EXERCISE DETAILS :: Your copy of the listing must be exact and must hold no images.
⟨
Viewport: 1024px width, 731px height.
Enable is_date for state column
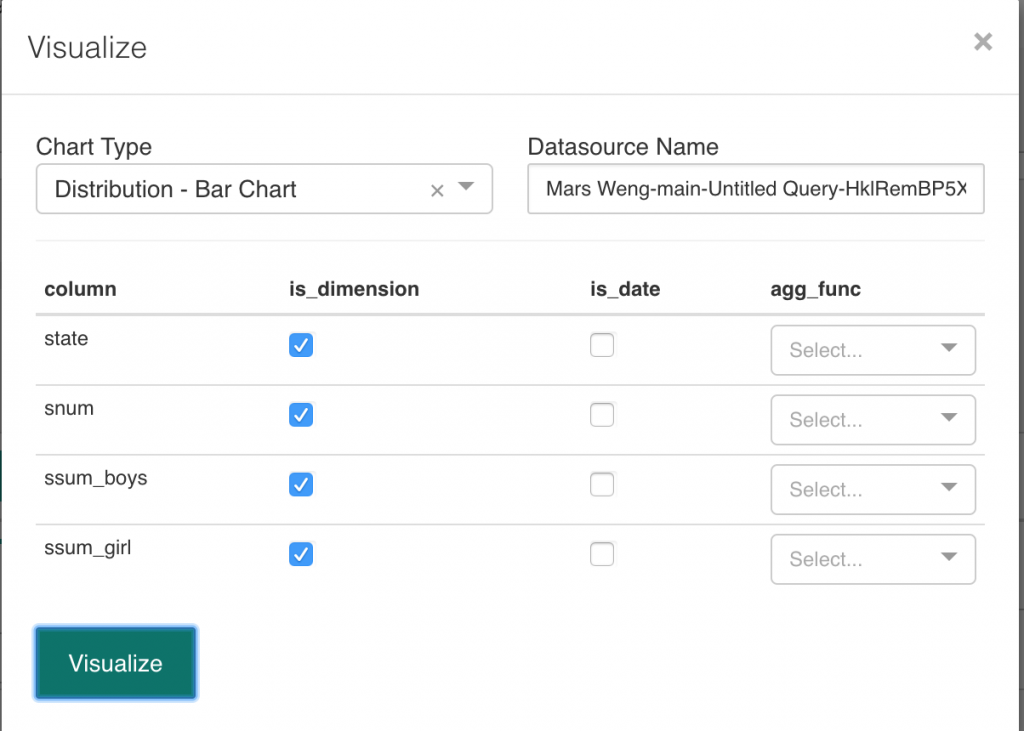point(602,345)
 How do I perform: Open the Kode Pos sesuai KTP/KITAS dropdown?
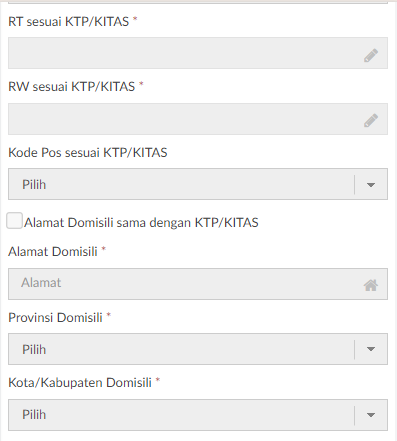point(198,184)
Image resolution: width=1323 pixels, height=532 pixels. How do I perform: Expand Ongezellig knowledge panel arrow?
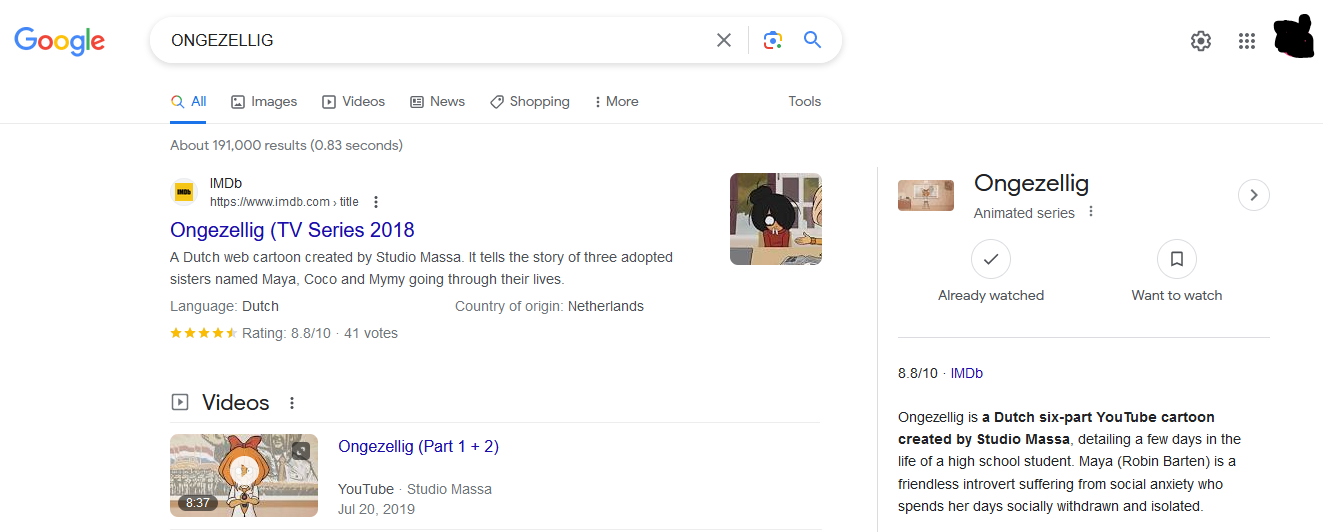[x=1254, y=195]
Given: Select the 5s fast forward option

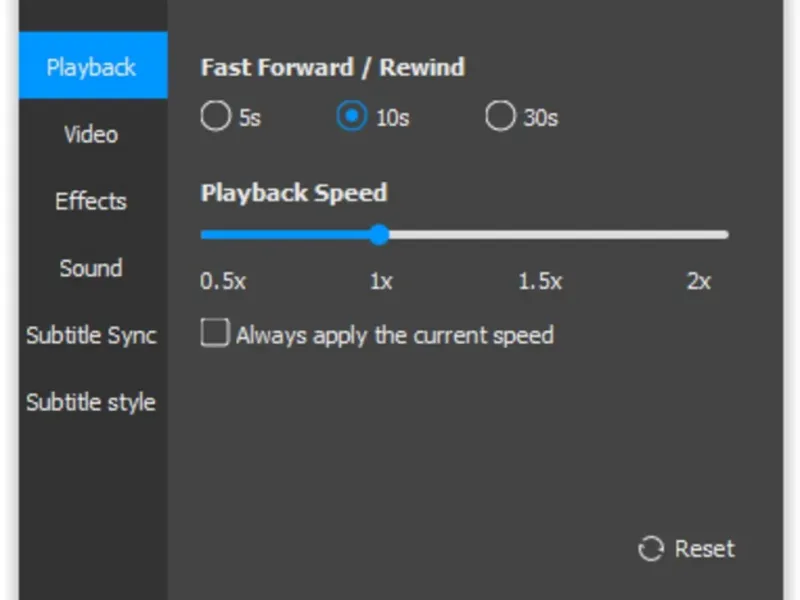Looking at the screenshot, I should 215,117.
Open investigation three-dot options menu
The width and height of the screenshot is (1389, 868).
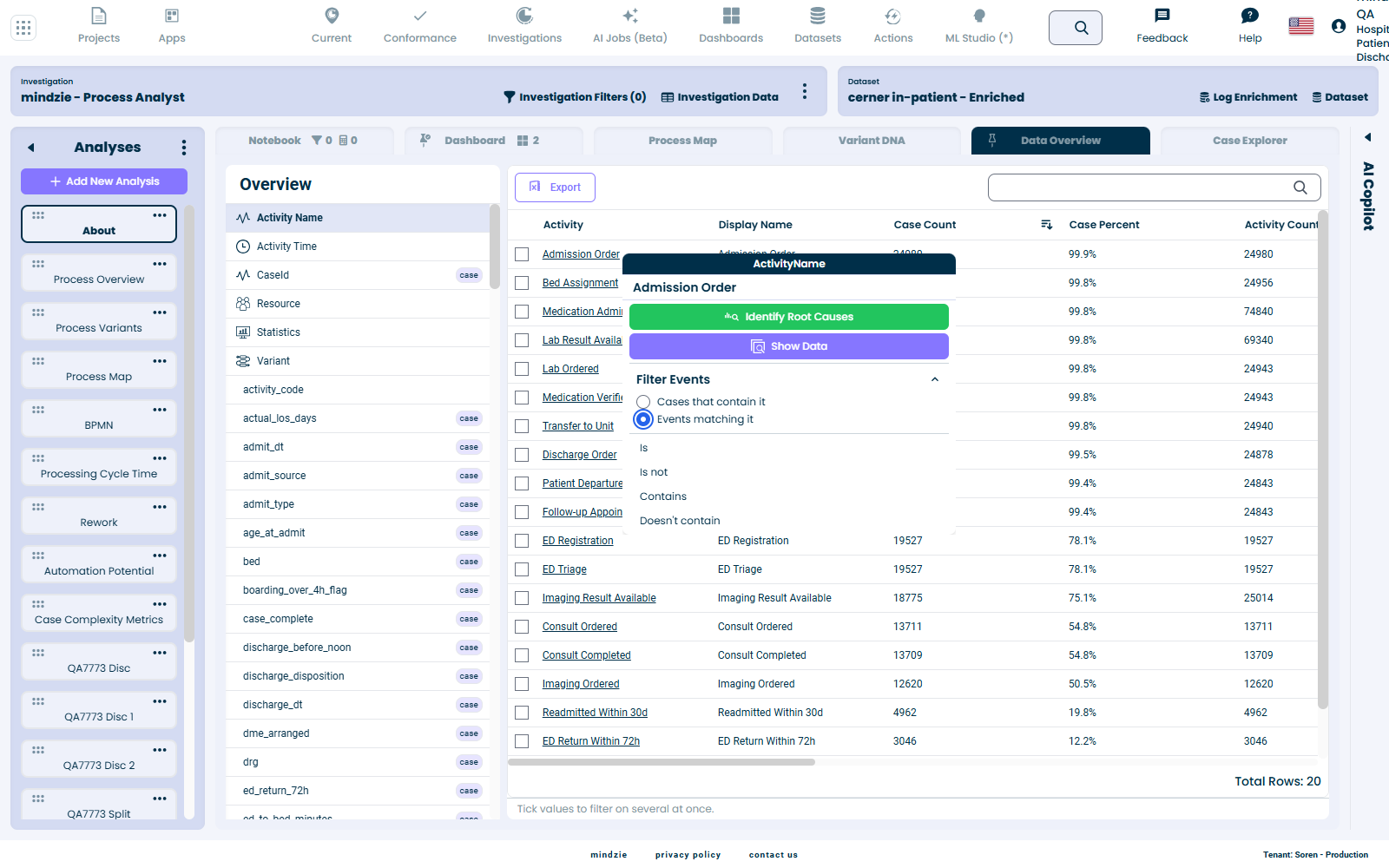[x=805, y=91]
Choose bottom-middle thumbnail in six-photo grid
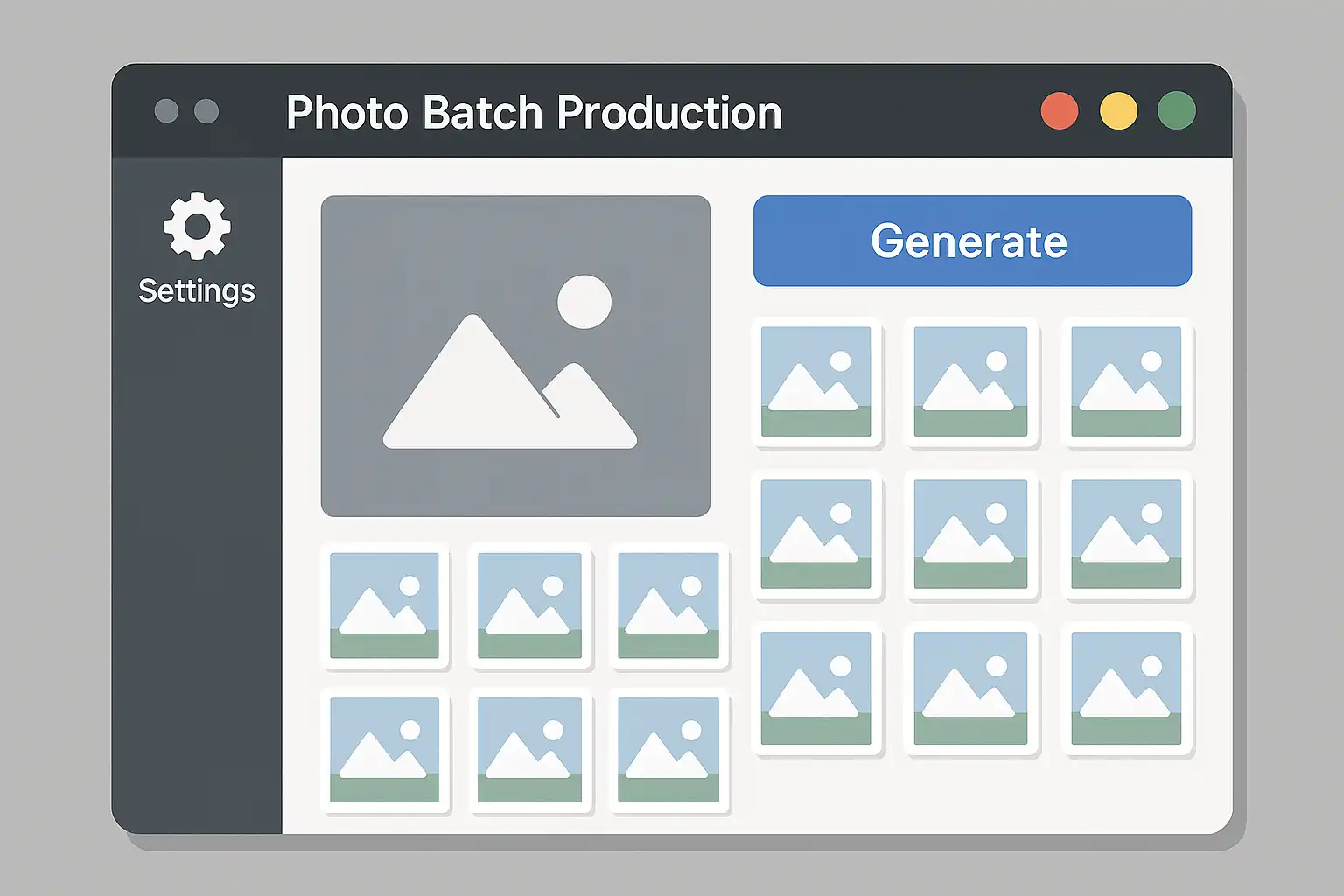This screenshot has width=1344, height=896. click(530, 750)
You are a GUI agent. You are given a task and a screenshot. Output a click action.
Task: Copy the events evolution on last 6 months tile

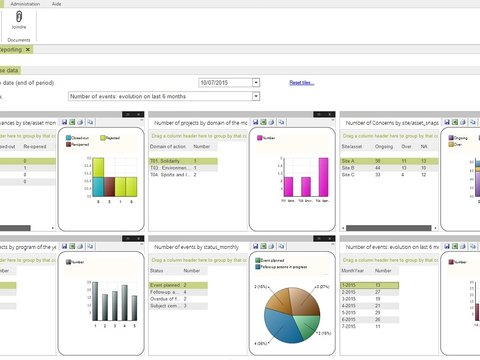click(x=473, y=246)
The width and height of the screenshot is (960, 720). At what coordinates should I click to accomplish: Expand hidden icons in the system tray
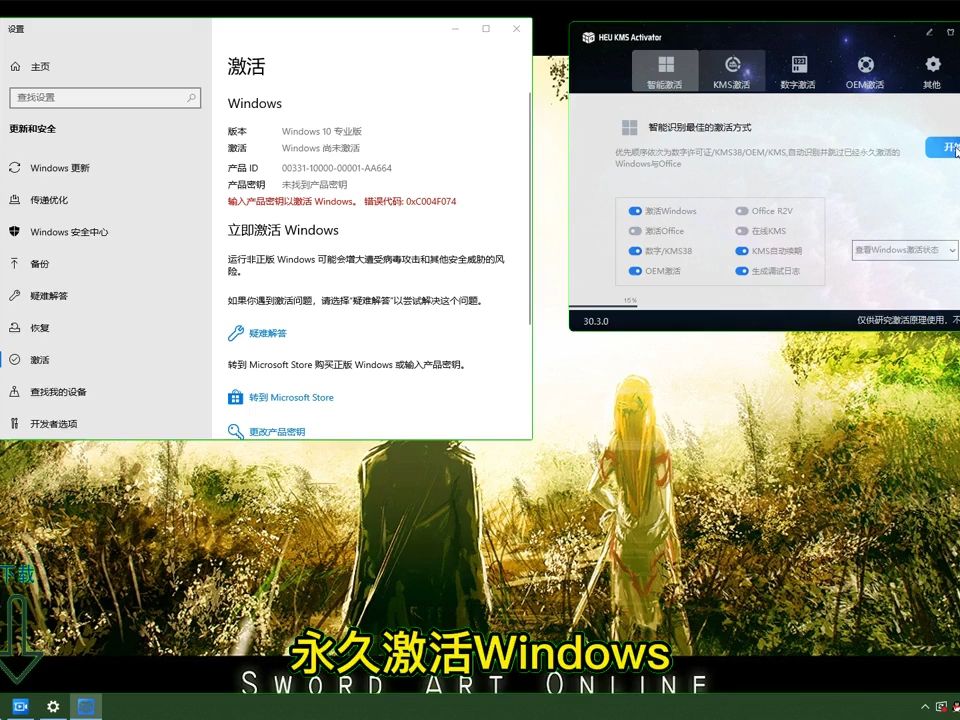[x=926, y=707]
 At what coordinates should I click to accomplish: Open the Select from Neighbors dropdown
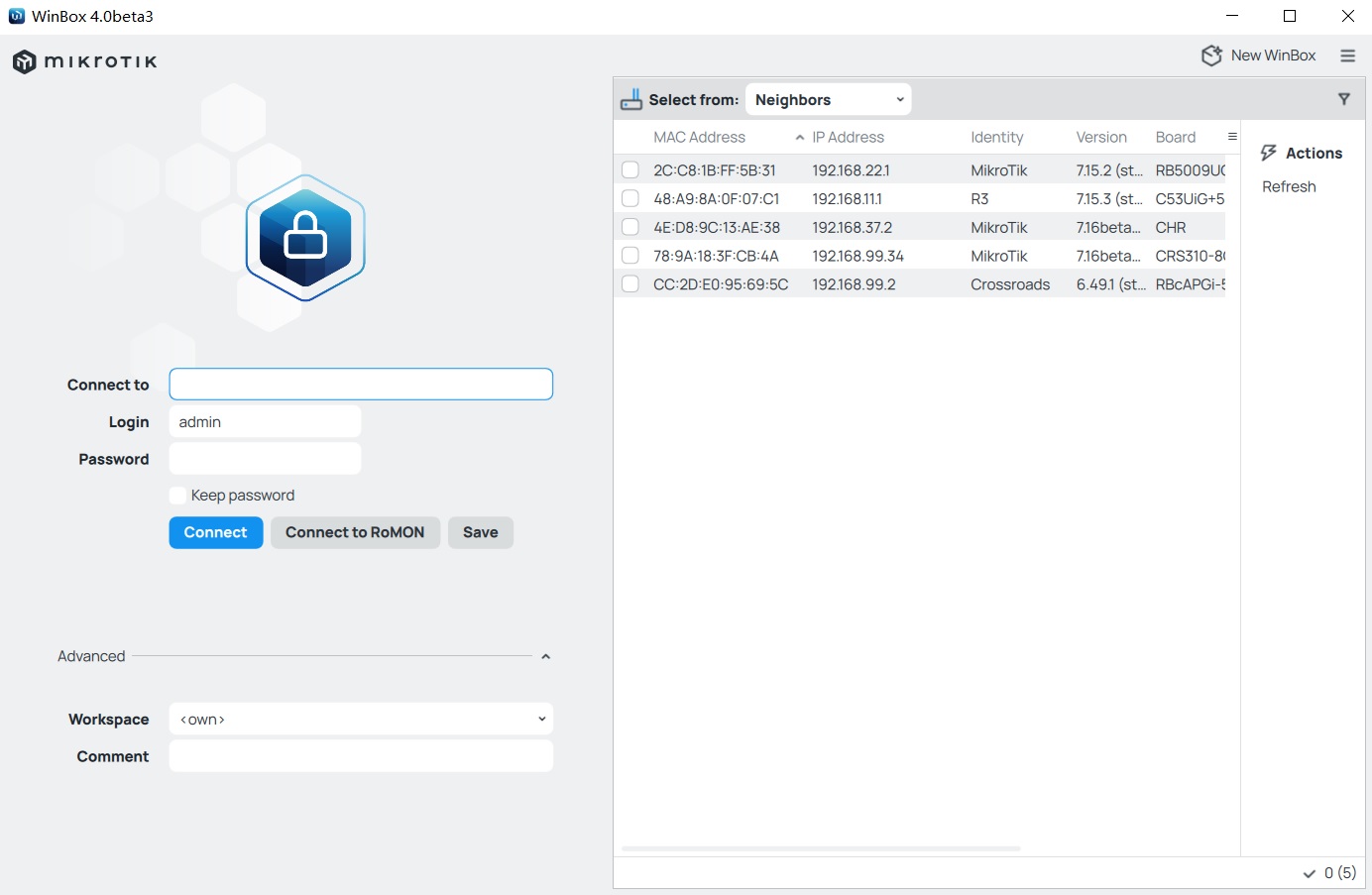[828, 100]
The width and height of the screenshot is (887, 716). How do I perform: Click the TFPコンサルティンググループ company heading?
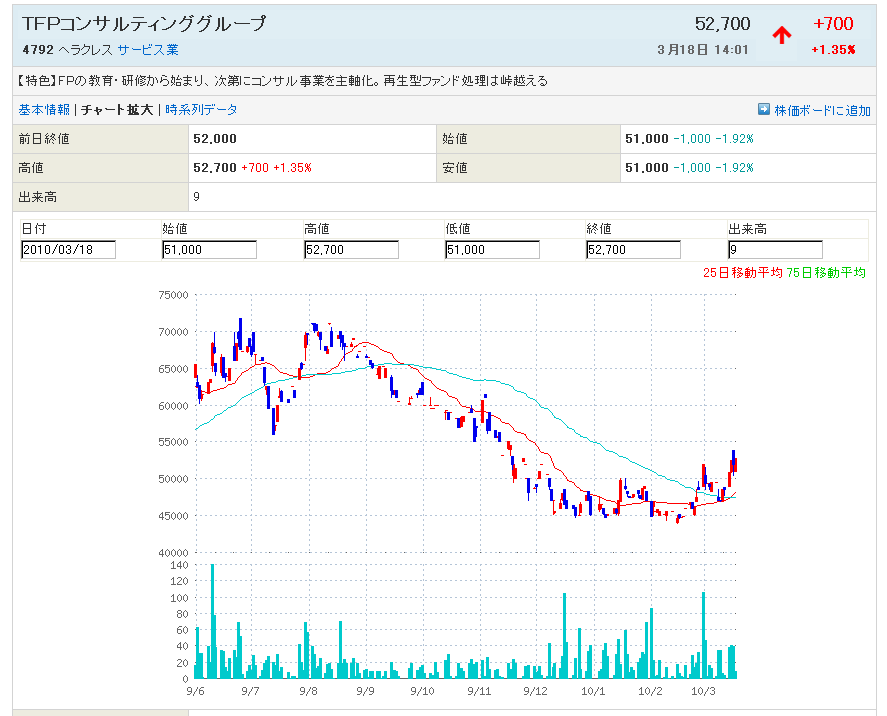(144, 24)
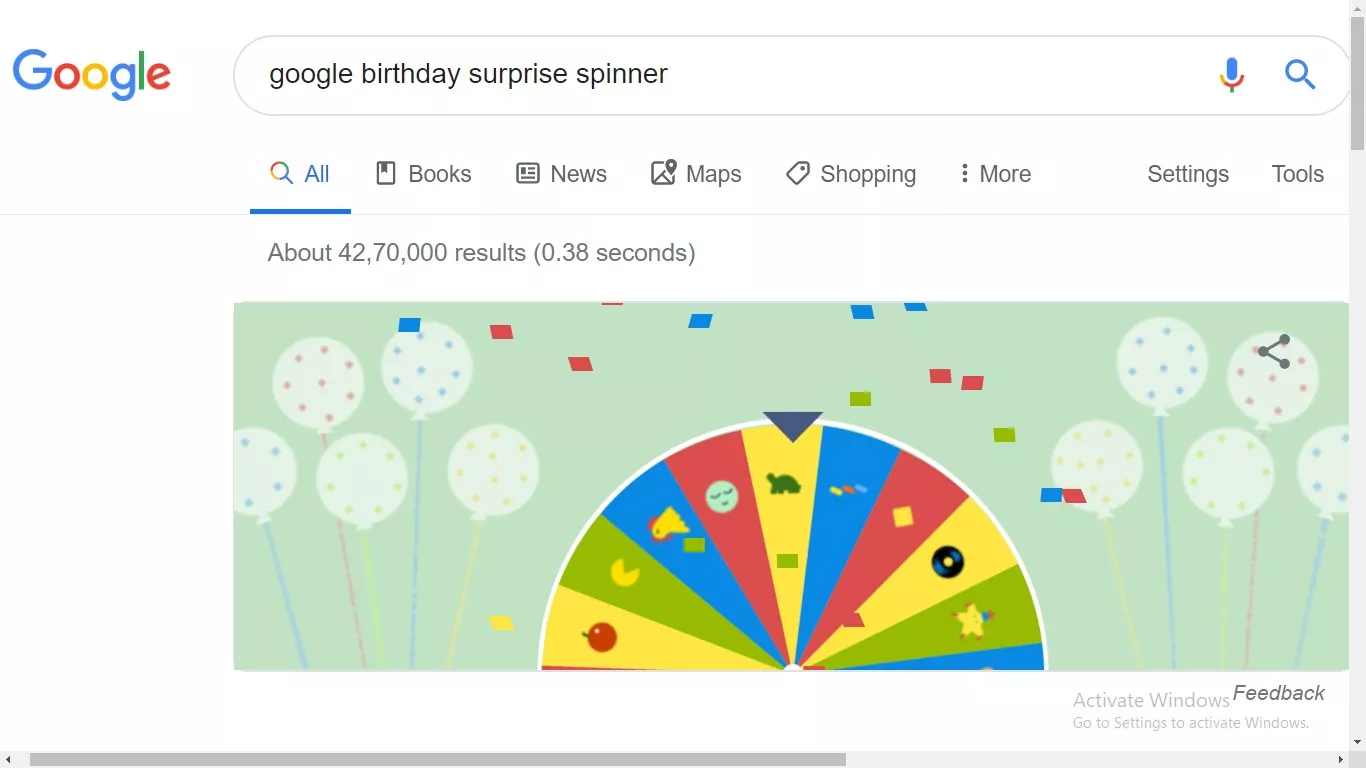Open the More search options dropdown

(x=994, y=174)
⟩
EXERCISE OUTPUT ::
Viewport: 1024px width, 731px height.
Enable is_date for state column
point(602,345)
 How do I perform: Open the Kode Pos sesuai KTP/KITAS dropdown?
point(198,184)
Image resolution: width=1323 pixels, height=532 pixels. How do I perform: Expand Ongezellig knowledge panel arrow?
[x=1254, y=195]
Given: Select the 5s fast forward option

Looking at the screenshot, I should 215,117.
Open investigation three-dot options menu
The width and height of the screenshot is (1389, 868).
[x=805, y=91]
Choose bottom-middle thumbnail in six-photo grid
This screenshot has width=1344, height=896. click(530, 750)
You are a GUI agent. You are given a task and a screenshot. Output a click action.
Task: Copy the events evolution on last 6 months tile

click(x=473, y=246)
The width and height of the screenshot is (960, 720). At what coordinates should I click to accomplish: Expand hidden icons in the system tray
[x=926, y=707]
 At what coordinates should I click to accomplish: Open the Select from Neighbors dropdown
[828, 100]
The width and height of the screenshot is (887, 716). How do I perform: Click the TFPコンサルティンググループ company heading?
(144, 24)
Open the More search options dropdown

(x=994, y=174)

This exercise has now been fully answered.